Vectorize normal_ #4312

goldsborough · 2017-12-22T09:12:31Z

PyTorch is known to have high start-up times, to a large part due to slow tensor initialization/filling when calling normal_. Torch's normal function uses the Box-Mueller transform to produce Gaussian distributed floats from uniform floats. I did some benchmarks and found that generating normal numbers took around 5 times longer than generating only uniform floats, suggesting that the current normal sampling code was the bottleneck.

This PR addresses this by introducing a vectorized version of the Box-Mueller transform that essentially does the same thing, but for 8 values at a time. This version is called only for floats, only if we have AVX2, only if there are more than 16 values (due to implementation) and only if the tensor is contiguous. However, this should cover like 90%-95% of real-world cases where it's currently slow.

My initial, small-scale benchmarks show a 5x-6x speed-up:

Before:

In [1]: import torch
In [2]: x = torch.Tensor(10000, 10000)
In [3]: %time _ = x.normal_(0, 1)
CPU times: user 3.45 s, sys: 111 ms, total: 3.57 s
Wall time: 3.57 s

After:

In [1]: import torch
In [2]: x = torch.Tensor(10000, 10000)
In [3]: %time _ = x.normal_(0, 1)
CPU times: user 611 ms, sys: 1.07 ms, total: 612 ms
Wall time: 613 ms

Which looks pretty good. I will see how this affects loading a model like imagenet or similar.

CC @zdevito

apaszke

This looks good, I only have two minor comments.

My only concern is that it doesn't only vectorize the function, but it will also make it return different results on AVX2 and non-AVX2 platforms for the same random seed. Not sure how much do we care about cross-platform reproducibility, since that's very hard and constraining, but it's worth noting that. normal is quite important because it's used for initializing weights. @soumith thoughts?

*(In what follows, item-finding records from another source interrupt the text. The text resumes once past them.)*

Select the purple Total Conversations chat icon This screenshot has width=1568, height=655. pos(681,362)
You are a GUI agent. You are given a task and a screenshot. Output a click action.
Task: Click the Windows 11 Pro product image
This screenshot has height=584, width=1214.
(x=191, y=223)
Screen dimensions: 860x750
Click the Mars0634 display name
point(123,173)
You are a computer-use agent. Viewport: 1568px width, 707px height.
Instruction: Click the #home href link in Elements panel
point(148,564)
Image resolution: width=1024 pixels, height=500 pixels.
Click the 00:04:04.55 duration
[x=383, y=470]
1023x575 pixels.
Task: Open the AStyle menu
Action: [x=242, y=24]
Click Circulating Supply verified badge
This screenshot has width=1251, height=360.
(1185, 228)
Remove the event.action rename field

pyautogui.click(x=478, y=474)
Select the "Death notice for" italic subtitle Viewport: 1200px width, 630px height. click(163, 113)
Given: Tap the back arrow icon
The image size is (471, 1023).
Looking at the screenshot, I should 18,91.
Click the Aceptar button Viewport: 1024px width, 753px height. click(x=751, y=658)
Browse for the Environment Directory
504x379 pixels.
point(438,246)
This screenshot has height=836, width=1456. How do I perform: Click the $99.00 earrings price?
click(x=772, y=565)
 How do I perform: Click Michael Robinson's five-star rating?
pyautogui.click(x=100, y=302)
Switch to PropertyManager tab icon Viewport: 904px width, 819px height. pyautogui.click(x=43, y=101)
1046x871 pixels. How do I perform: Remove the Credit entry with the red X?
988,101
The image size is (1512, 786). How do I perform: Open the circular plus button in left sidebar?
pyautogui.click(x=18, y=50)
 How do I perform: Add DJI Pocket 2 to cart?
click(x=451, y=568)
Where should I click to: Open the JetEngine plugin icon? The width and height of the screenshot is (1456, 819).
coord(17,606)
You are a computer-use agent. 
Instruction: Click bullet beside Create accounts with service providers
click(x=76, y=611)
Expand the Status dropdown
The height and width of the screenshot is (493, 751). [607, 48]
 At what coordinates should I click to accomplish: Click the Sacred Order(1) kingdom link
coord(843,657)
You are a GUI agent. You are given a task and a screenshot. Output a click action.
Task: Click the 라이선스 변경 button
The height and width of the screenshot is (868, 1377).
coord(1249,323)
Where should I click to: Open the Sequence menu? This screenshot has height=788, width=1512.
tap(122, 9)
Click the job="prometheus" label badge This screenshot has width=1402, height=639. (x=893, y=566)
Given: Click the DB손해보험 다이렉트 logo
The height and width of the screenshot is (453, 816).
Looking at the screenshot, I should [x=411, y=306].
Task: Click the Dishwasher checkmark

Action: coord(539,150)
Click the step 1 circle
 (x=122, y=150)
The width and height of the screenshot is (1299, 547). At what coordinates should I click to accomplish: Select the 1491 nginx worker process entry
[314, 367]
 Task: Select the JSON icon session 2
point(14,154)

aten/src/TH/generic/THTensorRandom.c

aten/src/TH/vector/avx_mathfun.h

aten/src/TH/vector/AVX2.c

apaszke · 2017-12-22T15:08:59Z

Oh, also it would be nice to evaluate some of the real examples (e.g. word language model form our repo), just to make sure we won't get severe downclocking penalty because of AVX2.

goldsborough · 2017-12-22T18:51:57Z

Thanks for the comments. About to board a flight, so will address them in a bit. Just a note: the non-AVX2 code can be re-written to layout the numbers in the same order as the AVX2 version (8 at a time, interleaved). Something like https://gist.github.com/goldsborough/75ee1802110eda71517cc33ea3c59a88. Then they would be the same (on my benchmarks this "unrolled" version actually is quite a bit faster than a simple loop).

zdevito

This looks great!

Changing the serial version to mimic the AVX one seems like a good idea since it increases the perf. of the serial one and also makes it the same as the avx one.

aten/src/TH/generic/THTensorRandom.c

soumith

looks pretty good, needs some runtime dispatch changes (see comments in-line)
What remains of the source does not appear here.